- [WORK TO BE COMPLETED] Print each record below word for word.

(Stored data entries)
*** Begin section ***
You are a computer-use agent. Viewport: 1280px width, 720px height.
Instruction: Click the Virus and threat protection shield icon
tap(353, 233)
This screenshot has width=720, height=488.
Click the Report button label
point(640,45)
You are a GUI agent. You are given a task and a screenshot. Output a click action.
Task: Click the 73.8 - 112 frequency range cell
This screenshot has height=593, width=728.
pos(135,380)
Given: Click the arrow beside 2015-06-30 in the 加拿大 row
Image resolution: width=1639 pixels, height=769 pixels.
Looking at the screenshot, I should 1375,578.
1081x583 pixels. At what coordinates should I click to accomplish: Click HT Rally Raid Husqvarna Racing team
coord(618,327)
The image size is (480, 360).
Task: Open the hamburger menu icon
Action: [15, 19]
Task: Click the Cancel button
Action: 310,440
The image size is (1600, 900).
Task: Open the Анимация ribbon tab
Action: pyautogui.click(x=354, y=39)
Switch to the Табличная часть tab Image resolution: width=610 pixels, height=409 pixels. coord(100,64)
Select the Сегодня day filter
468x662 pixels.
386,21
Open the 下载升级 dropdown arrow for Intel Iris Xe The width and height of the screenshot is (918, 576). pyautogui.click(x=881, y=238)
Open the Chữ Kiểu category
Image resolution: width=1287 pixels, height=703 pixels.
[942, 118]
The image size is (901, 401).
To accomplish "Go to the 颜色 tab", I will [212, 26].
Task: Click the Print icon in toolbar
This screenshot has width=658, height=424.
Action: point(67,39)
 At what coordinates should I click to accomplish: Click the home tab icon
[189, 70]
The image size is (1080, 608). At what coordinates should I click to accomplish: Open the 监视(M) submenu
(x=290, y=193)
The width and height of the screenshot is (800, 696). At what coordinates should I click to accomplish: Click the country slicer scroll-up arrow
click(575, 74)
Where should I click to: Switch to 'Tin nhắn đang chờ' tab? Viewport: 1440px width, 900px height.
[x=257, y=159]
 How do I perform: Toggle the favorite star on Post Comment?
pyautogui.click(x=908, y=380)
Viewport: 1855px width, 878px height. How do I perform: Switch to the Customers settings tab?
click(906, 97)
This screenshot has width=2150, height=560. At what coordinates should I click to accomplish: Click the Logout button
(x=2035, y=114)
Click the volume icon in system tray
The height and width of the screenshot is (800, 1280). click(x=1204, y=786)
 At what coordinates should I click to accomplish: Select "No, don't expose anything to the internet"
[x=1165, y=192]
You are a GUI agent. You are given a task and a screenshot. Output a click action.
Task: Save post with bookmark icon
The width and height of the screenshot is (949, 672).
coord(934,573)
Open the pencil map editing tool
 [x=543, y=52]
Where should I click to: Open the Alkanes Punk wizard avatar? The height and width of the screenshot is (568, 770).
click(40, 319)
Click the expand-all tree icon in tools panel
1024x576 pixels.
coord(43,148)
*** End section ***
- [WRITTEN ANSWER]
You are a computer-use agent. Viewport: 1280px width, 720px height.
Instruction: Click the Virus and threat protection shield icon
tap(353, 233)
This screenshot has width=720, height=488.
Click the Report button label
point(640,45)
You are a GUI agent. You are given a task and a screenshot. Output a click action.
Task: Click the 73.8 - 112 frequency range cell
This screenshot has height=593, width=728.
pos(135,380)
Given: Click the arrow beside 2015-06-30 in the 加拿大 row
Image resolution: width=1639 pixels, height=769 pixels.
Looking at the screenshot, I should 1375,578.
1081x583 pixels. At what coordinates should I click to accomplish: Click HT Rally Raid Husqvarna Racing team
coord(618,327)
The image size is (480, 360).
Task: Open the hamburger menu icon
Action: [15, 19]
Task: Click the Cancel button
Action: 310,440
The image size is (1600, 900).
Task: Open the Анимация ribbon tab
Action: pyautogui.click(x=354, y=39)
Switch to the Табличная часть tab Image resolution: width=610 pixels, height=409 pixels. coord(100,64)
Select the Сегодня day filter
468x662 pixels.
386,21
Open the 下载升级 dropdown arrow for Intel Iris Xe The width and height of the screenshot is (918, 576). pyautogui.click(x=881, y=238)
Open the Chữ Kiểu category
Image resolution: width=1287 pixels, height=703 pixels.
[942, 118]
The image size is (901, 401).
To accomplish "Go to the 颜色 tab", I will [212, 26].
Task: Click the Print icon in toolbar
This screenshot has width=658, height=424.
Action: point(67,39)
 At what coordinates should I click to accomplish: Click the home tab icon
[189, 70]
The image size is (1080, 608). At what coordinates should I click to accomplish: Open the 监视(M) submenu
(x=290, y=193)
The width and height of the screenshot is (800, 696). At what coordinates should I click to accomplish: Click the country slicer scroll-up arrow
click(575, 74)
Where should I click to: Switch to 'Tin nhắn đang chờ' tab? Viewport: 1440px width, 900px height.
[x=257, y=159]
 How do I perform: Toggle the favorite star on Post Comment?
pyautogui.click(x=908, y=380)
Viewport: 1855px width, 878px height. How do I perform: Switch to the Customers settings tab?
click(906, 97)
This screenshot has width=2150, height=560. At what coordinates should I click to accomplish: Click the Logout button
(x=2035, y=114)
Click the volume icon in system tray
The height and width of the screenshot is (800, 1280). click(x=1204, y=786)
 At what coordinates should I click to accomplish: Select "No, don't expose anything to the internet"
[x=1165, y=192]
You are a GUI agent. You are given a task and a screenshot. Output a click action.
Task: Save post with bookmark icon
The width and height of the screenshot is (949, 672).
coord(934,573)
Open the pencil map editing tool
 [x=543, y=52]
Where should I click to: Open the Alkanes Punk wizard avatar? The height and width of the screenshot is (568, 770).
click(40, 319)
Click the expand-all tree icon in tools panel
1024x576 pixels.
coord(43,148)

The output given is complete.